= Broad spectrum revolution =

Hypothesized increase in dietary range during the Neolithic Revolution

The broad spectrum revolution (BSR) hypothesis, proposed by Kent Flannery in a 1968 paper presented to a London University symposium, suggested that the emergence of the Neolithic in southwest Asia was prefaced by increases in dietary breadth among foraging societies. The broad spectrum revolution followed the last glacial period around 15,000 BP in the Middle East and 12,000 BP in Europe. During this time, there was a transition from focusing on a few main food sources to gathering/hunting a "broad spectrum" of plants and animals.

==Hypothesis details==
Flannery's hypothesis was meant to help explain the adoption of agriculture in the Neolithic Revolution. Unpersuaded by "the facile explanation of prehistoric environmental change" Flannery suggested (following Lewis Binford's equilibrium model) that population growth in optimal habitats led to demographic pressure within nearby marginal habitats as daughter groups migrated. The search for more food within these marginal habitats forced foragers to diversify the types of food sources harvested, broadening the subsistence base outward to include more fish, small game, waterfowl, invertebrates (such as snails and shellfish), as well as previously ignored or marginal plant sources. Most importantly, Flannery argues that the need for more food in these marginal environments led to the deliberate cultivation of certain plant species, especially cereals. In optimal habitats, these plants naturally grew in relatively dense stands, but required human intervention in order to be efficiently harvested in marginal zones. Thus, the broad spectrum revolution set the stage for domestication and rise of permanent agricultural settlement.

===Characteristics===
A BSR is likely to manifest as both an increased spectrum of food resources and an evenness in the exploitation of high- and low-value prey. Under a broad spectrum economy a greater amount of low-value prey (i.e. high cost-to-benefit ratio) would be included because there are insufficient high-value prey to reliably satisfy a population's needs. In terms of plants, it would be expected that foodstuffs that had once been ignored because of difficulty of extraction were now included in a diet. In terms of fauna, animal prey which was previously considered an inefficient use of resources (particularly small, fast mammals or fish) could now also be worthwhile. In other words, increasing scarcity made the extra effort necessary for survival.

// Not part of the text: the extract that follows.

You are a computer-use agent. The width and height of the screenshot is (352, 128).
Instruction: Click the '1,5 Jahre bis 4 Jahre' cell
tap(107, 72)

In the Middle East, the broad spectrum revolution led to an increase in the production of food. The growth and reproduction of certain plants and animals became vastly popular. Because large animals became quite scarce, people had to find new resources of food and tools elsewhere. Interests focused on smaller game like fish, rabbits, and shellfish because the reproduction rate of small animals is much greater than that of large animals.

===Stimulation===
The most commonly accepted stimulation for the BSR is demographic pressures on the landscape, under which over-exploitation of resources meant narrow diets restricted to high-value prey could no longer feed the expanding population.

The broad-spectrum revolution has also been linked to climatic changes, including sea level rises during which:
1. Conditions became more inviting to marine life offshore in shallow, warm waters.
2. Quantity and variety of marine life increased drastically as did the number of edible species.
3. Because the rivers' power weakened with rising waters, the currents flowing into the ocean were slow enough to allow salmon and other fish to ascend upstream to spawn.
4. Birds found refuge next to riverbeds in marsh grasses and then proceeded to migrate across Europe in the wintertime.

==Example==
The Japanese site Nittano (inlet near Tokyo) was occupied several times between 6000 and 5000 BP. The Jōmon culture occupied Nittano at over 30,000 sites known in Japan. People hunted deer, pigs, bears, antelope, fish, shellfish, and gathered plants. Sites have yielded over 300 sample remains of shellfish and 180 sample remains of plants.

==Criticism==
The broad spectrum revolution has been a subject of intense debate since it was first proposed, but its basic arguments are well-supported.